Thu Mar 21, 2013 9:41am EDT

* Front month hits highest level since September 2011
    * Nuclear outages still running above normal
    * Cold weather remains on tap in long-term outlooks
    * Coming Up: EIA natgas storage data on Thursday

    By Eileen Houlihan
    NEW YORK, March 21 (Reuters) - U.S. natural gas futures rose
to their highest mark in 18 months early Thursday, boosted to
just under $4 per million British thermal units by continued
cold weather and expectations for a fifth straight supportive
weekly storage withdrawal.
    Lingering cold in consuming regions of the nation, a string
of supportive storage withdrawals and above-normal nuclear power
plant outages have combined to lift nearby gas futures by about
28 percent in just over a month.
   Traders and analysts expect weekly data from the U.S. Energy
Information Administration to show a draw of about 70 billion
cubic feet when figures are released at 10:30 a.m. EDT (1430
GMT), a Reuters poll showed. That would be supportive compared
with a flat year-ago week and a five-year average draw of 26 bcf
for that week. 
    The contract broke through several key resistance levels on
its run up from a five-week low of $3.125 per mmBtu hit in
mid-February, and was accompanied by steady gains in open
interest, a bullish sign indicating that new buying and not
short covering has been fueling the upside.
    But some chart traders said the contract was overbought and
due for a pullback with winter winding down soon and the 14-day
relative strength index climbing into the high-80s this week,
its highest in several years according to Reuters data.
    As of 9:28 a.m.
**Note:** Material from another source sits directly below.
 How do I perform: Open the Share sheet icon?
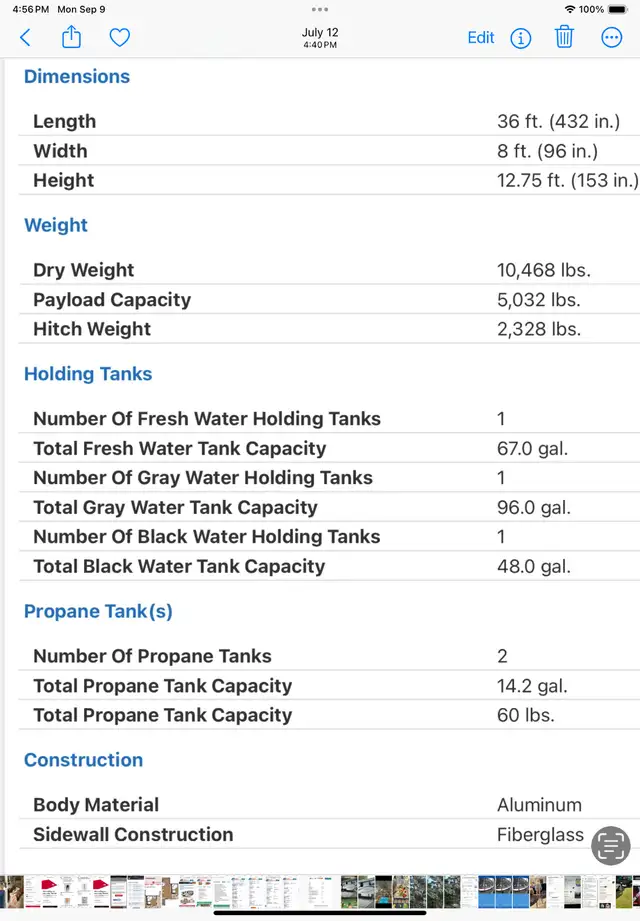(x=72, y=37)
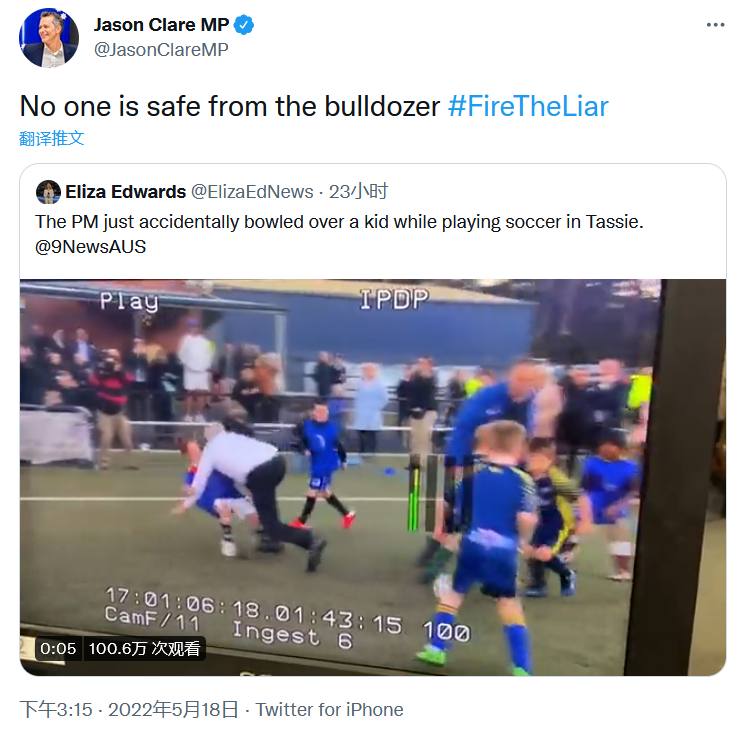Open Eliza Edwards' small profile avatar
This screenshot has width=747, height=729.
(x=47, y=191)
EDT (1328 GMT), front-month April natural
gas futures on the New York Mercantile Exchange were at
$3.986 per mmBtu, up 2.6 cents, or less than 1 percent, after
trading as high as $3.992, the highest mark for a spot contract
since September 2011.
    Forecaster MDA Weather Services called for below, much-below
or strong-below normal readings for nearly the entire nation
except parts of the South in its one- to five-day outlook.
    The latest National Weather Service six- to 10-day forecast
issued on Wednesday again called for below- or much-below-normal
temperatures for a little more than the eastern half of the
nation and along the West Coast, with some normal readings in
other parts of the West.
    Nuclear outages totaled 22,600 megawatts, or 22 percent of
U.S. capacity, up from 21,700 MW out on Wednesday, 21,600 MW out
a year ago and a five-year average outage rate of about 18,100
MW. 
    
    ANOTHER ABOVE-AVERAGE STORAGE DRAW
    EIA data last week showed storage fell 145 bcf the prior
week, above Reuters poll expectations for a 134 bcf draw, the
year-ago drop of 66 bcf, and the five-year average decline for
that week of 74 bcf. 
    The data showed domestic gas inventories are now at 1.938
trillion cubic feet, nearly 19 percent below last year's record
high levels for this time of year, but about 11 percent above
the five-year average level. 

    The strong withdrawals have prompted analysts to sharply
lower estimates for end-winter storage, with some expecting
inventories to drop as low as 1.8 tcf, or about 4 percent above
average.
    A Reuters poll in mid-January showed most analysts had
expected stocks to finish the heating season at about 2 tcf.
    Baker Hughes data last week showed the gas-directed
drilling rig count rose by 24, the largest number in over three
years, lifted from the prior week's 14-year low to 431.
 

    But while the EIA last week lowered its growth forecast for
2013, it still expects marketed gas production to hit a record
high for the third straight year.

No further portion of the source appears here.